Equivariant inverse $Z$-polynomials of matroids

TL;DR

This paper explores the properties of equivariant inverse Z-polynomials of matroids, proving their representation-theoretic nature, palindromicity, and unimodality, with explicit formulas for specific classes and conjectures for general cases.

Contribution

It introduces the equivariant inverse Z-polynomial for matroids, proves key properties, derives explicit formulas for uniform and q-uniform matroids, and conjectures unimodality and log-concavity.

Findings

Coefficients are honest representations.

Polynomials are palindromic.

Polynomials are equivariantly unimodal and log-concave.

Abstract

Motivated by the notion of the inverse $Z$-polynomial introduced by Ferroni, Matherne, Stevens, and Vecchi, we study the equivariant inverse $Z$-polynomial of a matroid equipped with a finite group.

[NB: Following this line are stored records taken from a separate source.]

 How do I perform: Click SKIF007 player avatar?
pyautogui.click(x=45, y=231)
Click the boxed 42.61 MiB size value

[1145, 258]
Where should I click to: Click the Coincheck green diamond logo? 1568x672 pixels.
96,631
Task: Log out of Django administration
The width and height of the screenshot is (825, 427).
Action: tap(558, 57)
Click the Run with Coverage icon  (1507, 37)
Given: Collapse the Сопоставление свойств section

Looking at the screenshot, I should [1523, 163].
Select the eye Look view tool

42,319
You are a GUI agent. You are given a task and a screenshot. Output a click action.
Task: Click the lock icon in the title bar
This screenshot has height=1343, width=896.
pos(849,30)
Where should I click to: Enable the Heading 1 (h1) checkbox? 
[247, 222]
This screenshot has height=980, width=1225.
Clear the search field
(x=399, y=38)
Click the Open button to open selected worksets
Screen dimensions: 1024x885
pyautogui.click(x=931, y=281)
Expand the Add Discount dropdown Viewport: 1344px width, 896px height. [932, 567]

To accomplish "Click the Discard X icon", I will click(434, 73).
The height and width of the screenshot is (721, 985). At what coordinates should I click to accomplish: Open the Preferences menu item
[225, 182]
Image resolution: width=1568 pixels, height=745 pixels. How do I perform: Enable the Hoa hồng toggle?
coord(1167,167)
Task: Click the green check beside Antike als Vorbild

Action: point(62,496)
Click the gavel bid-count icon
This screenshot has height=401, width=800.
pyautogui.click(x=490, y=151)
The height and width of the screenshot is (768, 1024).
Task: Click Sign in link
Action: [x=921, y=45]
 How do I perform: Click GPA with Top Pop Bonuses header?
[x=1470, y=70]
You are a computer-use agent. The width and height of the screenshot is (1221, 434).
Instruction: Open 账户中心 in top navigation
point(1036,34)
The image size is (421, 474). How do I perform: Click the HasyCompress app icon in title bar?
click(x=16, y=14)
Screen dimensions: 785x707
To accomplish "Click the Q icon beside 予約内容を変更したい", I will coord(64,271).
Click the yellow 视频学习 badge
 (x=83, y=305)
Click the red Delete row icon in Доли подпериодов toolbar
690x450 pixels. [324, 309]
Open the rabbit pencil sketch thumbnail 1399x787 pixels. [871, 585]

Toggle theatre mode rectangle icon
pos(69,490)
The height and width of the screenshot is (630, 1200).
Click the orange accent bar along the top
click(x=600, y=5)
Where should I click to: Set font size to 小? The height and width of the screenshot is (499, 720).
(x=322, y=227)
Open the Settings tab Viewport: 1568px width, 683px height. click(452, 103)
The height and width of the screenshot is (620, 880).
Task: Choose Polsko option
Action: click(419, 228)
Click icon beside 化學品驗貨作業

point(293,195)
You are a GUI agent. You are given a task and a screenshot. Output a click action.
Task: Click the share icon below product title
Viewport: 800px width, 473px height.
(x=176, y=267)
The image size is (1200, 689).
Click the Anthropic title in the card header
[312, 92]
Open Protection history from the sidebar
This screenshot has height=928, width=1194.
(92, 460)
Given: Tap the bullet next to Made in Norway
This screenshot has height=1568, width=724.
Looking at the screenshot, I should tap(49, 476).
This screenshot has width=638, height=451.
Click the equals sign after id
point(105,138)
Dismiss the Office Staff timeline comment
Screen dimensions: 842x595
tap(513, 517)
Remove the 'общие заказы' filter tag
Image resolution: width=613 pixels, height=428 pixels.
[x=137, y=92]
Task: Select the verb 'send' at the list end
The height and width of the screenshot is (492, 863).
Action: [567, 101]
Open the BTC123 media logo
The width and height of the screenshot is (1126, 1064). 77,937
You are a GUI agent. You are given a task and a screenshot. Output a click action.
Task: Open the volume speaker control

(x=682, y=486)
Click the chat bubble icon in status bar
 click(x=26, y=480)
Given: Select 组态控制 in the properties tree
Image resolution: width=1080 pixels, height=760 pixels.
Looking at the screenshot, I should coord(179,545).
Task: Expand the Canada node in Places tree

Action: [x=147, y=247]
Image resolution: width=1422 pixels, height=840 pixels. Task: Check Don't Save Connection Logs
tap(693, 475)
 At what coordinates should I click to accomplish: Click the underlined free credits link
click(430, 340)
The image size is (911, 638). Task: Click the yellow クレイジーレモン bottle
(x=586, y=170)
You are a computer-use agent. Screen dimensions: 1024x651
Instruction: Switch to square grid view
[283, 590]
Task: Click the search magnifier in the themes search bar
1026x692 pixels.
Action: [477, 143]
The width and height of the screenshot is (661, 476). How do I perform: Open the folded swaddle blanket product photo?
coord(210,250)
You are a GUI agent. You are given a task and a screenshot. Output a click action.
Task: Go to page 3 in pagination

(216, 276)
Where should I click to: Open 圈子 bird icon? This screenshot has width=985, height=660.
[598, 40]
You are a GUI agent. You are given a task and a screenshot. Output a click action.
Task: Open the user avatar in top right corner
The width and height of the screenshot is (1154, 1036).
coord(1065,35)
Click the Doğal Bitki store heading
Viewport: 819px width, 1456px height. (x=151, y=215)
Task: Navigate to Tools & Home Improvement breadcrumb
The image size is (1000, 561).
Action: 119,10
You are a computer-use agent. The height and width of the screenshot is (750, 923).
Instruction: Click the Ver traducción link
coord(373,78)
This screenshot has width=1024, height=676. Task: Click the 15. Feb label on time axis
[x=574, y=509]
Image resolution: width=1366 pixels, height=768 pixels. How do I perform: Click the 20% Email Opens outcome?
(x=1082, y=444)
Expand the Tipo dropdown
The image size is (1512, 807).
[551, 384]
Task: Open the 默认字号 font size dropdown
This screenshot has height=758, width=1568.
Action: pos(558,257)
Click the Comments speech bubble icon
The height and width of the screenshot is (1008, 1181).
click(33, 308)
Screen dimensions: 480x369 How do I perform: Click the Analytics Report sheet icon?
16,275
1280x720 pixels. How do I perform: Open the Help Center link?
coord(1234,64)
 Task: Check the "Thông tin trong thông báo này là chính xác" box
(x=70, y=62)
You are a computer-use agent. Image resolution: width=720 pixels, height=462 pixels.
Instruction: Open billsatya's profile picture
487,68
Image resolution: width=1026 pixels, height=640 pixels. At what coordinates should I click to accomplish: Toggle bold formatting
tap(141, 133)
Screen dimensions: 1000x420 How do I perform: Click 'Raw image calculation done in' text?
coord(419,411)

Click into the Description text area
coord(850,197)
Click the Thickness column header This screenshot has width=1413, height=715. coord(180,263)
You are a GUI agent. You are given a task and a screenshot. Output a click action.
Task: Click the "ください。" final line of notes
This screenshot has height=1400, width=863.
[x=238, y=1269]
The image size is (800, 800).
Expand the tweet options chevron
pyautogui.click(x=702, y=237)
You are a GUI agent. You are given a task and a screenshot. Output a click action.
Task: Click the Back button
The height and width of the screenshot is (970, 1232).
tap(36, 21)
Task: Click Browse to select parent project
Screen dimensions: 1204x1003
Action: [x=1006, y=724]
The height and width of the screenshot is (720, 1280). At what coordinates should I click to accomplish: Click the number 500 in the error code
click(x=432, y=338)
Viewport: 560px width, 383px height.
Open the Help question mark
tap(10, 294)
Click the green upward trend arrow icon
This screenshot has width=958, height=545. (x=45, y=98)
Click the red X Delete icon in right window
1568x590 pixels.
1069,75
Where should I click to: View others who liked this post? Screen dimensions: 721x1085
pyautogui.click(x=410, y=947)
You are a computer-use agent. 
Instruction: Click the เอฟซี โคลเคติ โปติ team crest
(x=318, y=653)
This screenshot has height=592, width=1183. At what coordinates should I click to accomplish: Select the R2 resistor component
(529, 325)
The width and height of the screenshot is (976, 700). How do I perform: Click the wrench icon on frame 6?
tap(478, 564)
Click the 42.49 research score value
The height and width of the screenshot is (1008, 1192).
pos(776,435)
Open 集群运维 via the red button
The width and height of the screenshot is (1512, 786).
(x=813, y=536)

We prove that the coefficients of the equivariant inverse $Z$-polynomials are honest representations and that these polynomials are palindromic. Explicit formulas are obtained for uniform matroids equipped with the symmetric group. The corresponding formulas for $q$-niform matroids are derived using the Comparison Theorem for unipotent representations. For arbitrary equivariant paving matroids, explicit expressions are obtained by relating the polynomials of a matroid to those of its relaxation. We show that these polynomials are equivariantly unimodal and strongly inductively log-concave for both uniform and $q$-niform matroids. Motivated by the properties of equivariant $Z$-polynomials, we conjecture that the coefficients of the equivariant inverse $Z$-polynomials are equivariantly unimodal and strongly equivariantly log-concave.